- [What to do]:
**A.** In the article on student activities, what does pre-planning lessen the likelihood of?
**B.** Format the stretch of the records from the line containing "You are a computer-use" through the end of the records as a numbered list, leaving out blank lines and pictures.

- [Source passage]:
Article: Why don't some student activities work?


Quality school-age programs are designed to meet the needs of  children. How can the activity in question be adjusted to meet those needs and interests? Consider the following statements. Can one of these be the reason That it Just Doesn't Work Here?
1. Same-old-same-old.
  • Making a hanging skeleton at Halloween is fun if it's the first time, but is it still stimulating when you're in the fourth grade and you've made one every year?
2.  Not informing all the children of upcoming events, in a timely manner.
  • Be sure all the children are aware of upcoming events.
  • Advertise and inform in postings, newsletters, talks, in the daily schedule of events and information center.
3.  Failure to build excitement and anticipation! 
  • Post and count down the days to the activity sign-up day. This builds anticipation.
  • Staff needs to display enthusiasm for innovative endeavors to work.
4.  Not including the children in planning. Ask the kids what they want!
  • Knowing what YOUR children like will ensure that they will want to attend your school-age program.
  • Including children in planning also may encourage them to try new things.
 5.  Not getting to know YOUR kids!
  • All children are unique. Building rapport with each child will help you plan a curriculum with their interests in mind. 
  • Children may say that they only want to color, play outdoors or in the gym; however, getting to know them as individuals will help provide quality programming based on their individuality.
6. Failing to pre-plan.
  • Pre-planning curriculum ensures that activities will be scheduled and facilitated as intended.
  • Pre-planning allows for continuity with a variety of choices.
  • Pre-planning lessens the likelihood of last-minute scrambling.
  • Pre-planning allows staff time to organize materials and to have a say in what they do.
 7.  Not being ready before activities begin.
  • Staff should understand the directions of the project.
  • If an art or craft is involved, a pre-made sample is recommended. This sample is only a visual goal---which the children can adapt to their own personal vision.
  • If possible, pre-test scientific experiments and cooking projects.
  • All supplies and centers should be ready and set-up before any activity is scheduled to start.
  • Not being ready causes:
    • Long transitions and waning enthusiasm.
    • Unnecessary stress.

- [Supplied data]:
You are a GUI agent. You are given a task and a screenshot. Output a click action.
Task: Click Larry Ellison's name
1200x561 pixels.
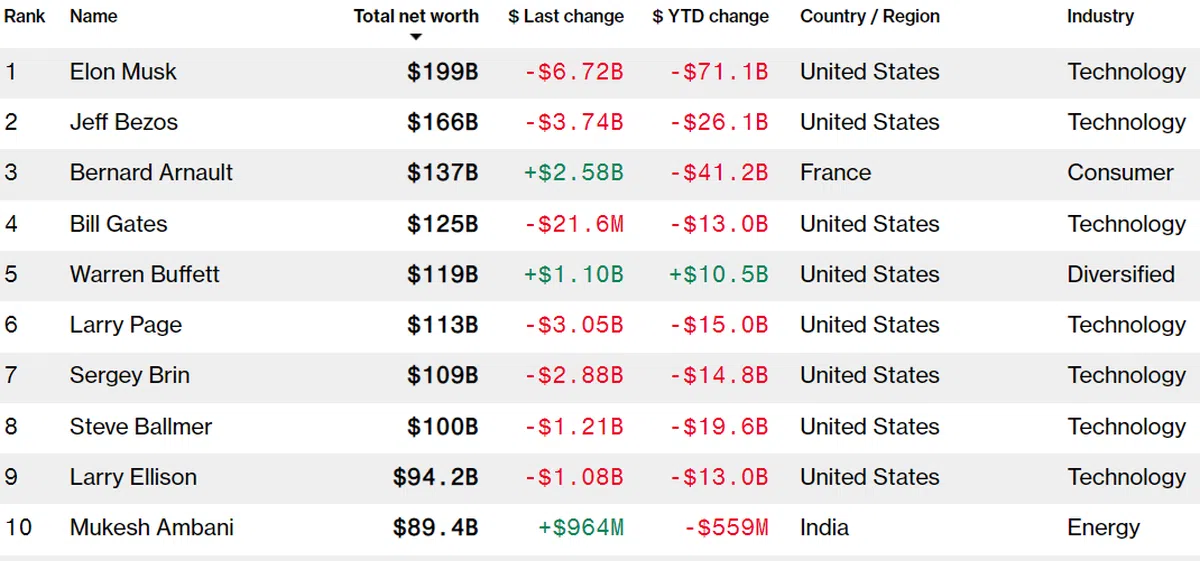coord(133,477)
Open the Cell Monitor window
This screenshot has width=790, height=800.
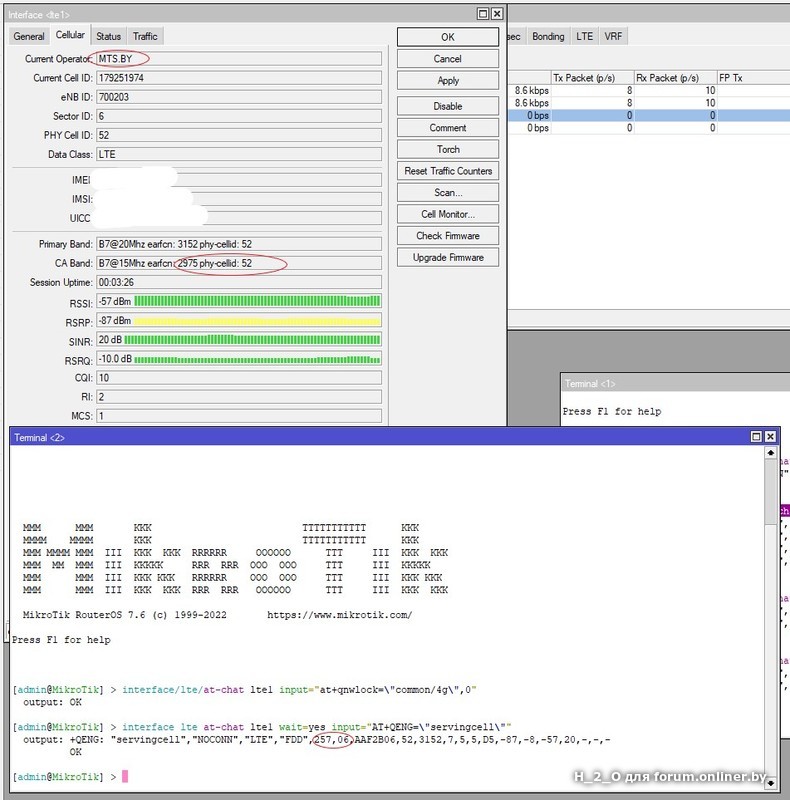448,214
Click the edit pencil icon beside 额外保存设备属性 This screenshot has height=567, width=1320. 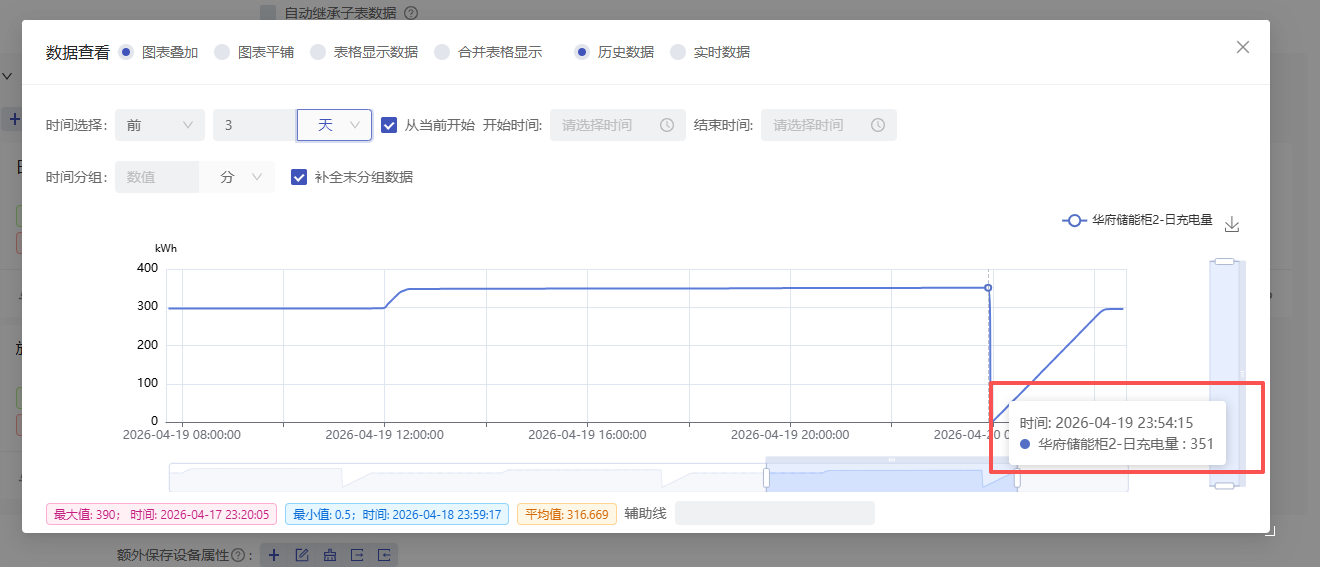point(302,555)
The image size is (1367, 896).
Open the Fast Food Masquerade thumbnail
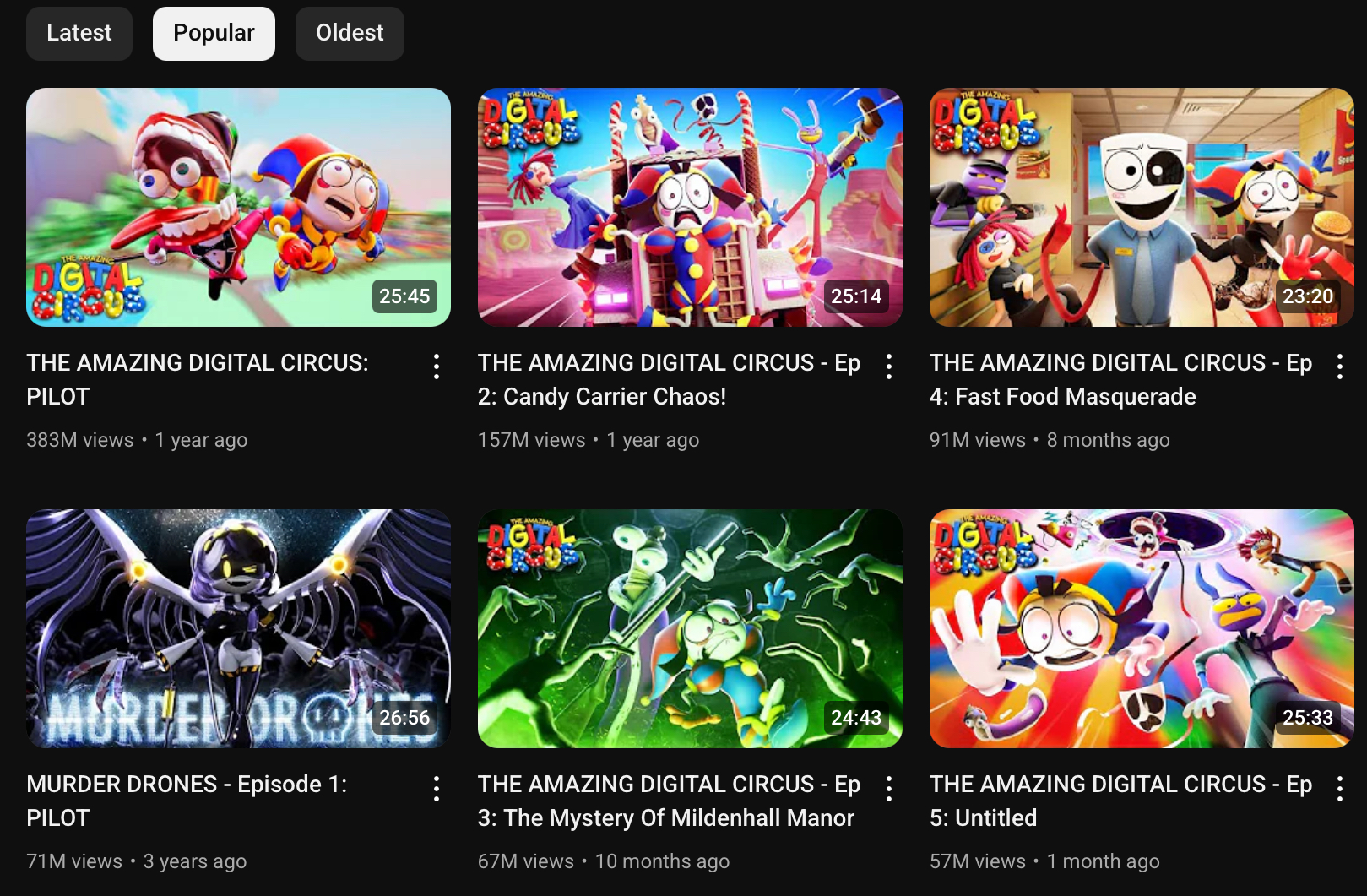click(1142, 207)
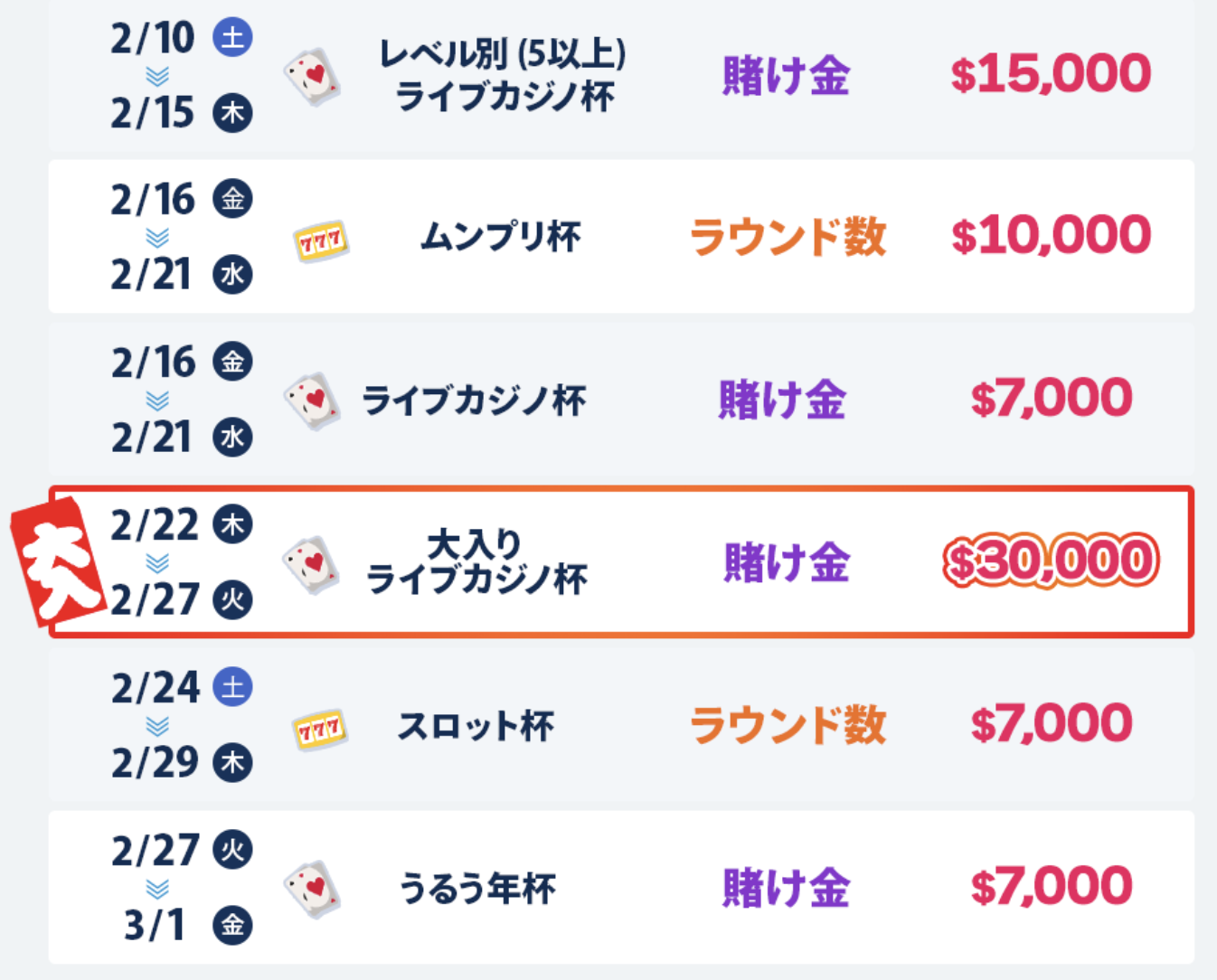
Task: Click the blue 土 day badge for 2/10
Action: click(232, 38)
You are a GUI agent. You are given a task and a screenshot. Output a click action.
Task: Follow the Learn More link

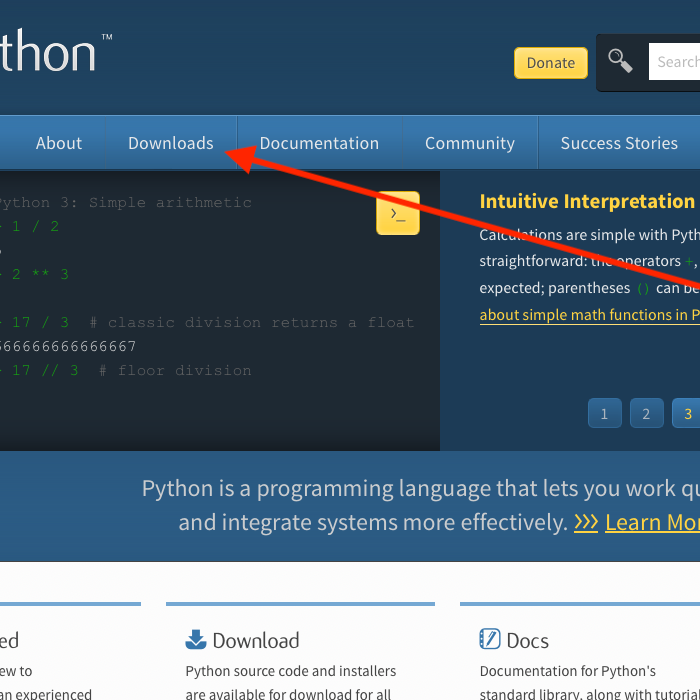pyautogui.click(x=652, y=522)
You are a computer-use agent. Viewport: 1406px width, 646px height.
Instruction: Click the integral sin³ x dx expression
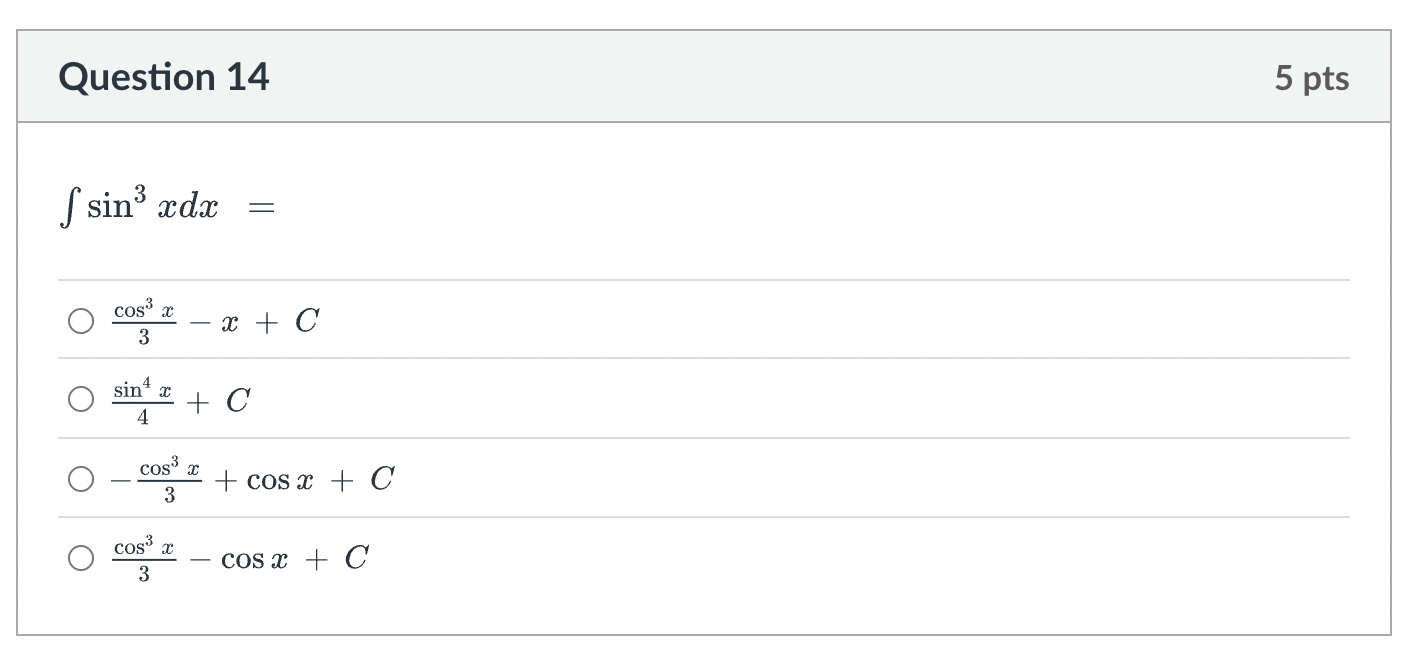pos(140,205)
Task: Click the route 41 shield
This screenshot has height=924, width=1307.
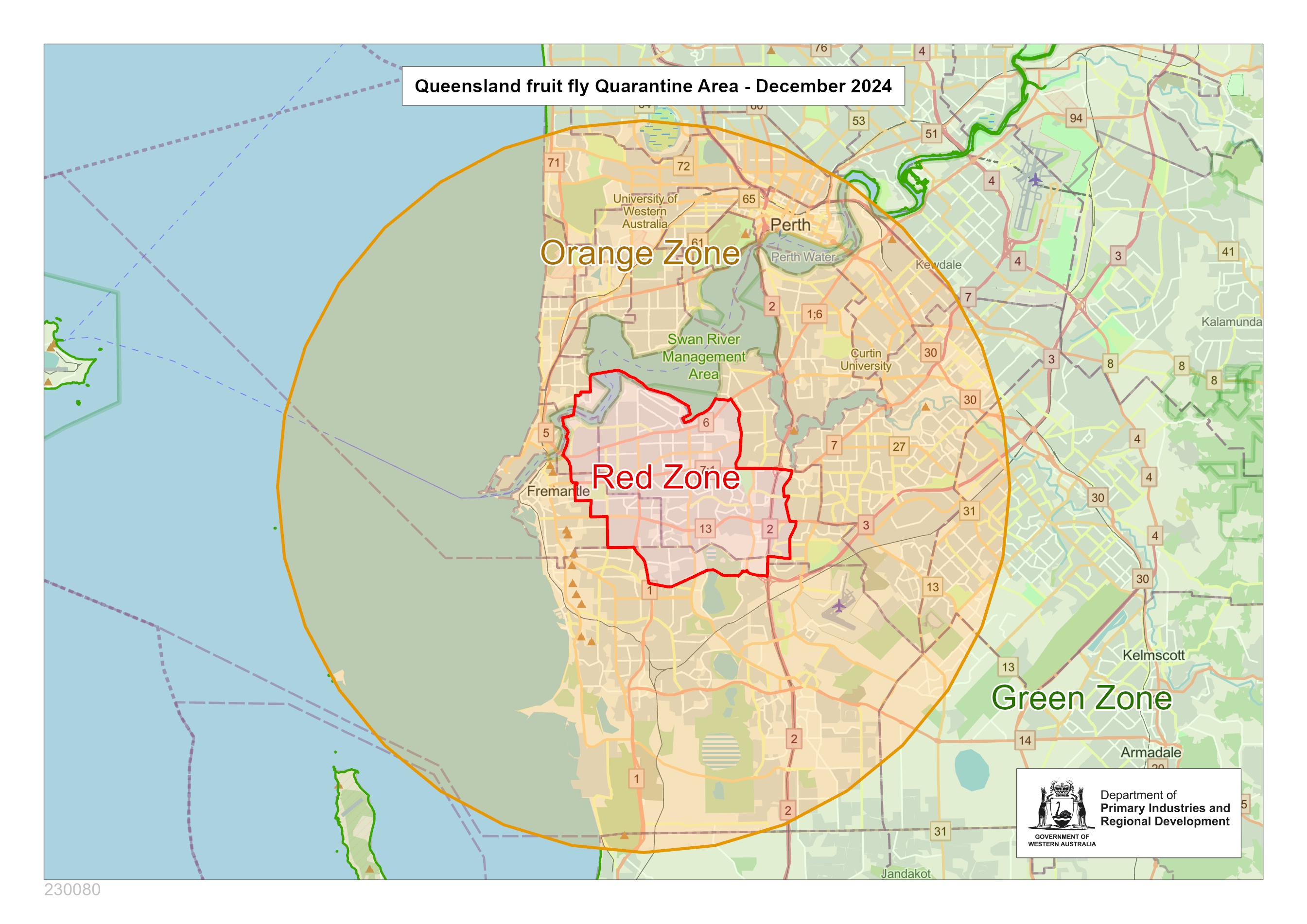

- [Outputs]:
**A.** Last-minute scrambling.

**B.**
1. You are a computer-use agent. Viewport: 1406px width, 646px height.
2. Instruction: Click the integral sin³ x dx expression
3. pos(140,205)
4. Task: Click the route 41 shield
5. This screenshot has height=924, width=1307.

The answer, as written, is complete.